Чудесным образом стихотворение (которое в переводе на русский начинается словами «И вот он Суд! Отметят день этот поры земли») действительно представляло собой акростих. Отвечая возможным скептикам, Константин сам сразу же предложил напрашивающееся объяснение: некто, придерживающийся нашей веры и не чуждый поэтического искусства, написал эти строки. Но тут же и опроверг его: в данном случае в истине нельзя сомневаться, поскольку наши сограждане тщательно рассчитали время и это стихотворение не могло быть написано после пришествия и осуждения Христа. Более того, Цицерон был так потрясен этими стихами, что перевел их на латынь и привел в собственных трудах.
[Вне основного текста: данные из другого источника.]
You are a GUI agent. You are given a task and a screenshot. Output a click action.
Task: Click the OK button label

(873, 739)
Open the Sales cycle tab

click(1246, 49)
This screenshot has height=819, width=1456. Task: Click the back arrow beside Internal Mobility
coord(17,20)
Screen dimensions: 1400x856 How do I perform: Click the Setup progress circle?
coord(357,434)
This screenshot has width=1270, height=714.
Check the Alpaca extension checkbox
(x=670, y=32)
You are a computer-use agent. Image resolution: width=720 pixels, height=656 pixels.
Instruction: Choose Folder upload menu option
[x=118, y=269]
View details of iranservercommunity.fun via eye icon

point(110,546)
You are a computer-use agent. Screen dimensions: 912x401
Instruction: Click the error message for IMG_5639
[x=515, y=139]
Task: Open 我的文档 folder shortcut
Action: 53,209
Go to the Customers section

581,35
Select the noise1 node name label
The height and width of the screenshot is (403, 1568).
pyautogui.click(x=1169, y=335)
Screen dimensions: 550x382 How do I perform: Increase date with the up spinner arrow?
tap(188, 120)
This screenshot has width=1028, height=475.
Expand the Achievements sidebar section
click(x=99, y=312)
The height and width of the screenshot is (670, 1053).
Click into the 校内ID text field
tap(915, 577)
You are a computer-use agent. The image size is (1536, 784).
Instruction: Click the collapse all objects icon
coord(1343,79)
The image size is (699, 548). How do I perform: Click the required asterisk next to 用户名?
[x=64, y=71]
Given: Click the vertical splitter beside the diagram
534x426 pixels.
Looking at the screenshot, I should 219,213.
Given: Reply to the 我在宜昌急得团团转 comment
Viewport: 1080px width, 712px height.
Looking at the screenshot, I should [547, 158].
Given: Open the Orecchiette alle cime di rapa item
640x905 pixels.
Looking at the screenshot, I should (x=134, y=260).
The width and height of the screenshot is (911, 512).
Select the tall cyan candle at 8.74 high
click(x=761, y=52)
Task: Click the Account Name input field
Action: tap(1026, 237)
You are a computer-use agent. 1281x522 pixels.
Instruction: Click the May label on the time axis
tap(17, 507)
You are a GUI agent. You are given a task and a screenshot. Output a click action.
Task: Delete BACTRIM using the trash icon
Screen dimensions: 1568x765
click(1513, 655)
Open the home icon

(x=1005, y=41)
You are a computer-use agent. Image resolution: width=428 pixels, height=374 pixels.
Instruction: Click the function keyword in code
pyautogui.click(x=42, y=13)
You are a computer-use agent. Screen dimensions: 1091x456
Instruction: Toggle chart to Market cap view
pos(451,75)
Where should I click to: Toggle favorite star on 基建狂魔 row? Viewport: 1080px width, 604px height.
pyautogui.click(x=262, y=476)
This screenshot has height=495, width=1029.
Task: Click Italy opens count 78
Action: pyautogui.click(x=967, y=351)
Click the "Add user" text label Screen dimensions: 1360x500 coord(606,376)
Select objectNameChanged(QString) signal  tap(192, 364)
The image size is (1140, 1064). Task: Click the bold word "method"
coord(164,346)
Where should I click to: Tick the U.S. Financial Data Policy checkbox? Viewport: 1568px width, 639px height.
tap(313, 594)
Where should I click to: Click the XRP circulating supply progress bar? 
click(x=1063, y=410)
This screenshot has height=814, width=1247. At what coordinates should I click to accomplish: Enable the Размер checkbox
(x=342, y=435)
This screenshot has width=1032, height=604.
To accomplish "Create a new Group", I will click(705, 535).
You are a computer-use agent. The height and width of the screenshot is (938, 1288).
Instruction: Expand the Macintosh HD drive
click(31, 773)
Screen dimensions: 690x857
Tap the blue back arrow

К сожалению, в том месте, где Цицерон упоминает сивиллу кумскую, а не эритрейскую, — нет никаких ссылок на эти строки или акростих, фактически там вообще ставятся под сомнение поэтические предсказания[457]
. И все же это чудесное откровение оказалось таким удобным, что еще много лет христианский мир считал сивиллу своей провозвестницей. Святой Августин предоставил ей место среди благословенных в своем Граде Божьем[458]. В конце XII века архитекторы Лионского собора изобразили на его фасаде эритрейскую сивиллу (обезглавленную во время Французской революции) с табличками в руках, форма которых напоминала скрижали Моисея, а у ее ног написали вторую строку апокрифического стихотворения[459]. А еще четыреста лет спустя Микеланджело поместил ее на своде Сикстинской капеллы, как одну из четырех сивилл, давших все четыре пророчества Ветхого Завета.Сивилла была языческим оракулом, а Константин заставил ее говорить во имя Иисуса Христа. После этого он обратился к языческой поэзии и заявил, что «царь латинских поэтов» тоже был вдохновлен Спасителем, которого он не знал. Вергилий написал эклогу в честь своего покровителя Гая Асиния Поллиона, основателя первой римской публичной библиотеки; в эклоге говорилось о наступлении нового золотого века, родившегося в обличье мальчика:
Традиционно пророчества считались непогрешимыми, так что легче было изменить исторические обстоятельства, чем слова пророчества. Веком раньше Ардашир, первый из сасанидских царей, изменил историческую хронологию, чтобы пророчество Зороастра подошло к его империи. Зороастра предсказал, что персидская империя и религия будут уничтожены через тысячу лет. Он жил примерно на 250 лет раньше Александра Великого, который умер за 549 лет до правления Ардашира. Чтобы добавить своей династии еще два века, Ардашир объявил, что его правление началось всего лишь через 260 лет после смерти Александра. Константин решил не менять ни пророчества, ни истории; вместо этого он просто приказал перевести Вергилия на греческий с некоторой вольностью, служившей его политическим целям.